* **TASK INSTRUCTIONS**
A. Retype, unchanged, the part of the passage on Hazel Marie Losh that opens with the words containing "Losh was quoted" and closes with "Errol E. Erlandson.".
B. Write what comes next in the passage on Hazel Marie Losh, picking up after its final sentence.

* **PAGE EXCERPT**
--- START ---
At the beginning of World War II, Losh was balancing a “disproportionate academic load” and so she subsequently decided to focus on undergraduate teaching. It was in this position that she was estimated to have taught 50,000 students during her 41 years teaching at U-M. Hazel Marie Losh was also regarded as the “people’s astronomer” due to her possession of a remarkable ability to explain science in a way that anyone could understand; this made her courses popular on campus. Losh also brought astronomy to the general public with newspaper stories, public lectures, and a monthly radio program titled "Astronomy Report."

== University of Michigan's "number one football fan" ==
Losh prided herself on the fact that she witnessed the very first football game ever played in Michigan Stadium in 1927 against her alma mater, Ohio Wesleyan. Many football fans at the time knew her for her pre-game tradition of walking across the football field at every game, escorted across the field by the M Club as the players ran onto the field under the “Go Blue” banner.

Losh was quoted as saying, "Due to a minor mix-up at the Baylor game last year, I didn’t make my usual crossing. The game turned out to be a tie. Everyone said it happened because I hadn’t made my lucky trip." Losh continued to attend games and carry on this tradition even up to a week before her death. In this final game against Duke University, she was escorted onto the field in a wheelchair by her physician, University of Michigan surgeon Dr. Errol E. Erlandson.
--- END ---
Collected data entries
--- START ---
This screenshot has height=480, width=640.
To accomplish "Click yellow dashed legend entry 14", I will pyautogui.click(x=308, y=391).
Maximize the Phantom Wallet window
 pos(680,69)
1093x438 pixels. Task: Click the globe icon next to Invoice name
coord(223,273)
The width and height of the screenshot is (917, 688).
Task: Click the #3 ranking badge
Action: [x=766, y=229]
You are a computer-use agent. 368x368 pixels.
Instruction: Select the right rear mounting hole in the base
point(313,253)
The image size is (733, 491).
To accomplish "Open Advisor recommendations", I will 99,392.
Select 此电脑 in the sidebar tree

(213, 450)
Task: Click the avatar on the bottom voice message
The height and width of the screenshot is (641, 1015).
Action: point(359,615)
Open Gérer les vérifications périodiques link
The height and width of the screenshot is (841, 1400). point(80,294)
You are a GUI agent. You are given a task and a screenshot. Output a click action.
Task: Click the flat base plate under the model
--- END ---
* **RESULTS IN ORDER**
A.
Losh was quoted as saying, "Due to a minor mix-up at the Baylor game last year, I didn’t make my usual crossing. The game turned out to be a tie. Everyone said it happened because I hadn’t made my lucky trip." Losh continued to attend games and carry on this tradition even up to a week before her death. In this final game against Duke University, she was escorted onto the field in a wheelchair by her physician, University of Michigan surgeon Dr. Errol E. Erlandson.

B.
It was for her passionate devotion to the sport that Losh was given the title of “Homecoming Queen for Life” by U-M fraternities in 1966 and an honorary Michigan letterman's sweater.

Losh was known to be particularly endeared by the university's football players due to her keen interest and fondness of intercollegiate sports. Some highly successful professional athletes taught by Losh include Tom Keating of the Oakland Raiders and Pittsburgh Steelers, Rich Volk of the Baltimore Colts, and Mike Bass of the Washington Redskins. One individual that Losh regarded as “a good student and a great athlete” was Tom Harmon, who went on to become a Heisman trophy winner and prominent sportscaster.

This fondness Losh had for U-M's athletes led to the start of a prominent rumor about Losh's grading scale that stated, “A for athletes, B for boys, and C for co-eds.” Losh's response to this was, "And D for the dummies who believed it.

== Retirement and later years ==
After her tenure from 1927 to 1968, she took on a “semi-retirement”. According to a record detailing Losh's retirement in a University of Michigan Board of Regents meeting (held on July 18, 1969), the sentiment towards Losh was:The University Regents, in appointing Hazel Losh Professor Emeritus of Astronomy, join her students and faculty peers in thanking her most warmly for her devoted offices. And they cordially invite her to participate in the life of the institution in which she is already a legend.Throughout her retirement, Losh continued to attend all home hockey, basketball, and football games. Even eight years after receiving a University of Michigan Emeritus Professor status, she was still regarded in newspapers as “an active, popular campus and community personality”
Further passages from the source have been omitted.